29 Aprile 2026 Giudiziaria

Corruzione, assolta Simona Vicari. Dissequestrato il Rolex regalato dall’armatore Morace

Si chiude con una condanna e un’assoluzione il troncone trapanese del processo scaturito dall’operazione dei carabinieri di Trapani Mare Monstrum, la cosiddetta tangentopoli del mare. Nel processo erano imputate l’ex dirigente della Regione Salvatrice Severino (condannata), accusata di corruzione, e l’ex sottosegretario ai Trasporti, ed ex senatrice, Simona Vicari (assolta), accusata di corruzione ma per atto contrario ai doveri di ufficio.

Il Tribunale di Trapani ha emesso la sentenza ieri sera dopo diverse ore di camera di consiglio. Per Salvatrice Severino 8 anni di reclusione. È stata interdetta in perpetuo dai pubblici uffici e dal contrattare con la pubblica amministrazione e condannata a risarcire la presidenza della Regione, l’assessorato regionale delle Infrastrutture e della Mobilità e il ministero delle Infrastrutture e dei Trasporti. Condannata anche a risarcire l’Associazione per l’osservatorio e per la legalità. Disposta la confisca dei gioielli, delle borse e del set dei bicchieri in cristallo sequestrati il 5 luglio 2017 nei confronti di Salvatrice Severino, Maria Grazia Naccari e la vendita di questi beni all’asta giudiziaria.

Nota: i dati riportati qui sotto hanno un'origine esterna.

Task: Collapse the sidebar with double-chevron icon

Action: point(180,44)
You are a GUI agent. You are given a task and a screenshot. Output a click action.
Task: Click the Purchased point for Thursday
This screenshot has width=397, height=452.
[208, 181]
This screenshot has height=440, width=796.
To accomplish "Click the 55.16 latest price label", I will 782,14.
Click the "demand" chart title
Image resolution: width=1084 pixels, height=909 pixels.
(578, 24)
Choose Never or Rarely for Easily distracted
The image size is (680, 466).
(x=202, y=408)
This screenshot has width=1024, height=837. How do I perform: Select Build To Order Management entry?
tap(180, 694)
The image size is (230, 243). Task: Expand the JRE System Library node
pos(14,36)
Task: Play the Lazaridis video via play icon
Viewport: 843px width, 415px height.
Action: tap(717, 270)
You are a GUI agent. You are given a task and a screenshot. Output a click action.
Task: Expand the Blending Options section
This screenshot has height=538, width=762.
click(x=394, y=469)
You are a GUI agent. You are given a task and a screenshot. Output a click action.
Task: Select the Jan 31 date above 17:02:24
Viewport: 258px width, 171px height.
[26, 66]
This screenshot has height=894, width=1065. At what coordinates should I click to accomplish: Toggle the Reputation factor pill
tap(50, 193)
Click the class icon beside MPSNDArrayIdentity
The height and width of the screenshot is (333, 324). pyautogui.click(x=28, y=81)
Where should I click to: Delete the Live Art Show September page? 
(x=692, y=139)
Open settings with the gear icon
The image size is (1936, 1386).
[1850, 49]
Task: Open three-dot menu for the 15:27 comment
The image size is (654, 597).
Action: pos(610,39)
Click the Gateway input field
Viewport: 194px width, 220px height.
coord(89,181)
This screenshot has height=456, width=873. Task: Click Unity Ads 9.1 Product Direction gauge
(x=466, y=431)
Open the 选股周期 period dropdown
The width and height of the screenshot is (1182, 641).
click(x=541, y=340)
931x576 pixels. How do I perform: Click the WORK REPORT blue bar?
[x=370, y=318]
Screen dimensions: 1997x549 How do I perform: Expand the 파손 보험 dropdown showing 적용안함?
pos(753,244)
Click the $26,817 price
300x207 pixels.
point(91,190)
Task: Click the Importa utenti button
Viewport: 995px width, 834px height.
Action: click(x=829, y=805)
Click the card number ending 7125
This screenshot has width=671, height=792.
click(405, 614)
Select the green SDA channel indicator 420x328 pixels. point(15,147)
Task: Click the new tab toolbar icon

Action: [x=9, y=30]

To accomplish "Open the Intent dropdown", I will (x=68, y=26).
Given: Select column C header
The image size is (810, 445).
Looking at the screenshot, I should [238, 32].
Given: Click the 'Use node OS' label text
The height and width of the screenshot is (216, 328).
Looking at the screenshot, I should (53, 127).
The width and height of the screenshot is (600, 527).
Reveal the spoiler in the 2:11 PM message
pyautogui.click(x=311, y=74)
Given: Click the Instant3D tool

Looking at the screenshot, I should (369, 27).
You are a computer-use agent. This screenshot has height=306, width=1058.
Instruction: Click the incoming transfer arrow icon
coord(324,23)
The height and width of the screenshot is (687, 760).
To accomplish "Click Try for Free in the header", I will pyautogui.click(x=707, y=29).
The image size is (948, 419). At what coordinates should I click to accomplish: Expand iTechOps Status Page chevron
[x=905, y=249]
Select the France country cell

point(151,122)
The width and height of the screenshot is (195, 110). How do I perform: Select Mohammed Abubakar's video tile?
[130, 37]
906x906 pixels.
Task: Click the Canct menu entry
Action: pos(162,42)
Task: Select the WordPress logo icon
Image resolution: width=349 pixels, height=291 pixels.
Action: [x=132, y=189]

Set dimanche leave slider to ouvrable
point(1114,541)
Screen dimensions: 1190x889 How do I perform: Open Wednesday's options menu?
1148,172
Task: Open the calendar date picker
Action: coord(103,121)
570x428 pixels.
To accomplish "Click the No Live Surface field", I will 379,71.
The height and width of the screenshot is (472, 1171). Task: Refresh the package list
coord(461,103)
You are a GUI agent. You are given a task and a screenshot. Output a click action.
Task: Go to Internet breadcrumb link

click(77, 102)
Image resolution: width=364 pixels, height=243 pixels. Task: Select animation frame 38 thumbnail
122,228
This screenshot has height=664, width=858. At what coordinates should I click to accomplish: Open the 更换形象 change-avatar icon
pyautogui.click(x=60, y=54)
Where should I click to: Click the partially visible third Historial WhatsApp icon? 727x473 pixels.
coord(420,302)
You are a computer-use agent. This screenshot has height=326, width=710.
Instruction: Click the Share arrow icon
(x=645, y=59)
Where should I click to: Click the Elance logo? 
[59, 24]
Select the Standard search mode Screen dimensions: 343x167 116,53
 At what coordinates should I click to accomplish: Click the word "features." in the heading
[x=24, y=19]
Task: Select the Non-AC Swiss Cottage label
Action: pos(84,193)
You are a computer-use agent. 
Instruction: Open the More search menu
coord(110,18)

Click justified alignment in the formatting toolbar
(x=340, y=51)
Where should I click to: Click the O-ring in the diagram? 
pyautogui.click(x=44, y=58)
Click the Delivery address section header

Il tribunale ha invece assolto l’ex senatrice Simona Vicari dal reato di corruzione con la formula «perché il fatto non sussiste». Secondo il pm, Vicari, quando era sottosegretario ai Trasporti, avrebbe pilotato l’emendamento alla finanziaria del 2017 che applicava l’Iva al 5% per i collegamenti cosiddetti a corto raggio, di cui avrebbe beneficiato la compagnia di navigazione Liberty Lines. In cambio sarebbe stata ricompensata dall’armatore Ettore Morace con un Rolex del valore di 5 mila euro. Vicari, che ora è esperta della presidenza della Regione, ha sempre respinto le accuse sostenendo che quell’orologio era stato un regalo di Natale.